Direction:
Copy out the data below line for line, changing nothing.

Start Material provided

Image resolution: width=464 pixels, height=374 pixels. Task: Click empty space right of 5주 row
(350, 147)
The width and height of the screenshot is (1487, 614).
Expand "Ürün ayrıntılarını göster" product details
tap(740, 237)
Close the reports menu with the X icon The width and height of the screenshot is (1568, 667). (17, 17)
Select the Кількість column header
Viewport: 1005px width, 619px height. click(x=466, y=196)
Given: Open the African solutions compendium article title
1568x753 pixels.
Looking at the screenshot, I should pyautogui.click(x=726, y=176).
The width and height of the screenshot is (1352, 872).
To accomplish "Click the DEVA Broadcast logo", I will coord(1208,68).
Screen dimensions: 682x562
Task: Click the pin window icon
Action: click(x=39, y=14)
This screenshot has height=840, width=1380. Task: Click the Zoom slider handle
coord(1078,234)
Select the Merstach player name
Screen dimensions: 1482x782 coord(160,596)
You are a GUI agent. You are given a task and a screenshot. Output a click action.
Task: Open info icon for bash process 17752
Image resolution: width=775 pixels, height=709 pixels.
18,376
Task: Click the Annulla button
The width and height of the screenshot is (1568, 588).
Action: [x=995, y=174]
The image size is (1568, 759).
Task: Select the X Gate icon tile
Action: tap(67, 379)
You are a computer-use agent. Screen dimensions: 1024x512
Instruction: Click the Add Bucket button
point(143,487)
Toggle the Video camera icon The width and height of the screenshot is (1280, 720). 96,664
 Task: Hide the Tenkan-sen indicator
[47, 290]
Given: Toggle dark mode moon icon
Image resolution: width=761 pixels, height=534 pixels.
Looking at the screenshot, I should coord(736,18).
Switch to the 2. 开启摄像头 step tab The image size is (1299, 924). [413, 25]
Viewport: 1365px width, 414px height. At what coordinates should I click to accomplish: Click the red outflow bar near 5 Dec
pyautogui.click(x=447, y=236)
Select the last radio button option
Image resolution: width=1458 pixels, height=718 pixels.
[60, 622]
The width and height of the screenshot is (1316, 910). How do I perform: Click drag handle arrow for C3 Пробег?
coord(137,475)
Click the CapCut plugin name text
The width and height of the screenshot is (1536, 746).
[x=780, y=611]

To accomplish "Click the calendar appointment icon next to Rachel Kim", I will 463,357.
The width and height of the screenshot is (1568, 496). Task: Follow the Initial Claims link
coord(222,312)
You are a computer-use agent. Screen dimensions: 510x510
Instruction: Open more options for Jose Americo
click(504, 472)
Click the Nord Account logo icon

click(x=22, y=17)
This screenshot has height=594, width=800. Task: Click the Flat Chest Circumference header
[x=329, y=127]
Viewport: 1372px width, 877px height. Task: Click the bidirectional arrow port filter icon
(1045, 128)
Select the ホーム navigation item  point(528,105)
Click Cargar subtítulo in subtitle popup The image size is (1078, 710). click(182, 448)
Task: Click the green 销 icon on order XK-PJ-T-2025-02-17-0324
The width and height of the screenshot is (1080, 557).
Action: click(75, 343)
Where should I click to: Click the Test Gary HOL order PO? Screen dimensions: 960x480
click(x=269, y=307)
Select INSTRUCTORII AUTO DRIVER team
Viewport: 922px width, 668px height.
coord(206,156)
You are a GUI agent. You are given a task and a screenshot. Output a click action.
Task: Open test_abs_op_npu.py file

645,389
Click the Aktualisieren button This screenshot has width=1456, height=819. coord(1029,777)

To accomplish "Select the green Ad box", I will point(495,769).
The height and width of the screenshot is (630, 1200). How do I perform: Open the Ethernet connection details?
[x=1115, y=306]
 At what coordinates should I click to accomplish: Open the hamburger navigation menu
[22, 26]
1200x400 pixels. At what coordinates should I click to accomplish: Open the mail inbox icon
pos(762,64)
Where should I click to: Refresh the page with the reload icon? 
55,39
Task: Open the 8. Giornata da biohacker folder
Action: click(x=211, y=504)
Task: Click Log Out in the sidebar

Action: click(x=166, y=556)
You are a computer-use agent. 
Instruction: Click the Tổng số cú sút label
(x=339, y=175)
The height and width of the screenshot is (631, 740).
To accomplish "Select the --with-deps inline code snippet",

End Material provided

Output of the exercise:
Image resolution: width=464 pixels, height=374 pixels. Task: Click empty space right of 5주 row
(350, 147)
The width and height of the screenshot is (1487, 614).
Expand "Ürün ayrıntılarını göster" product details
tap(740, 237)
Close the reports menu with the X icon The width and height of the screenshot is (1568, 667). (17, 17)
Select the Кількість column header
Viewport: 1005px width, 619px height. click(x=466, y=196)
Given: Open the African solutions compendium article title
1568x753 pixels.
Looking at the screenshot, I should pyautogui.click(x=726, y=176).
The width and height of the screenshot is (1352, 872).
To accomplish "Click the DEVA Broadcast logo", I will coord(1208,68).
Screen dimensions: 682x562
Task: Click the pin window icon
Action: click(x=39, y=14)
This screenshot has height=840, width=1380. Task: Click the Zoom slider handle
coord(1078,234)
Select the Merstach player name
Screen dimensions: 1482x782 coord(160,596)
You are a GUI agent. You are given a task and a screenshot. Output a click action.
Task: Open info icon for bash process 17752
Image resolution: width=775 pixels, height=709 pixels.
18,376
Task: Click the Annulla button
The width and height of the screenshot is (1568, 588).
Action: [x=995, y=174]
The image size is (1568, 759).
Task: Select the X Gate icon tile
Action: tap(67, 379)
You are a computer-use agent. Screen dimensions: 1024x512
Instruction: Click the Add Bucket button
point(143,487)
Toggle the Video camera icon The width and height of the screenshot is (1280, 720). 96,664
 Task: Hide the Tenkan-sen indicator
[47, 290]
Given: Toggle dark mode moon icon
Image resolution: width=761 pixels, height=534 pixels.
Looking at the screenshot, I should coord(736,18).
Switch to the 2. 开启摄像头 step tab The image size is (1299, 924). [413, 25]
Viewport: 1365px width, 414px height. At what coordinates should I click to accomplish: Click the red outflow bar near 5 Dec
pyautogui.click(x=447, y=236)
Select the last radio button option
Image resolution: width=1458 pixels, height=718 pixels.
[60, 622]
The width and height of the screenshot is (1316, 910). How do I perform: Click drag handle arrow for C3 Пробег?
coord(137,475)
Click the CapCut plugin name text
The width and height of the screenshot is (1536, 746).
[x=780, y=611]

To accomplish "Click the calendar appointment icon next to Rachel Kim", I will 463,357.
The width and height of the screenshot is (1568, 496). Task: Follow the Initial Claims link
coord(222,312)
You are a computer-use agent. Screen dimensions: 510x510
Instruction: Open more options for Jose Americo
click(504, 472)
Click the Nord Account logo icon

click(x=22, y=17)
This screenshot has height=594, width=800. Task: Click the Flat Chest Circumference header
[x=329, y=127]
Viewport: 1372px width, 877px height. Task: Click the bidirectional arrow port filter icon
(1045, 128)
Select the ホーム navigation item  point(528,105)
Click Cargar subtítulo in subtitle popup The image size is (1078, 710). click(182, 448)
Task: Click the green 销 icon on order XK-PJ-T-2025-02-17-0324
The width and height of the screenshot is (1080, 557).
Action: click(75, 343)
Where should I click to: Click the Test Gary HOL order PO? Screen dimensions: 960x480
click(x=269, y=307)
Select INSTRUCTORII AUTO DRIVER team
Viewport: 922px width, 668px height.
coord(206,156)
You are a GUI agent. You are given a task and a screenshot. Output a click action.
Task: Open test_abs_op_npu.py file

645,389
Click the Aktualisieren button This screenshot has width=1456, height=819. coord(1029,777)

To accomplish "Select the green Ad box", I will point(495,769).
The height and width of the screenshot is (630, 1200). How do I perform: Open the Ethernet connection details?
[x=1115, y=306]
 At what coordinates should I click to accomplish: Open the hamburger navigation menu
[22, 26]
1200x400 pixels. At what coordinates should I click to accomplish: Open the mail inbox icon
pos(762,64)
Where should I click to: Refresh the page with the reload icon? 
55,39
Task: Open the 8. Giornata da biohacker folder
Action: click(x=211, y=504)
Task: Click Log Out in the sidebar

Action: click(x=166, y=556)
You are a computer-use agent. 
Instruction: Click the Tổng số cú sút label
(x=339, y=175)
The height and width of the screenshot is (631, 740).
To accomplish "Select the --with-deps inline code snippet",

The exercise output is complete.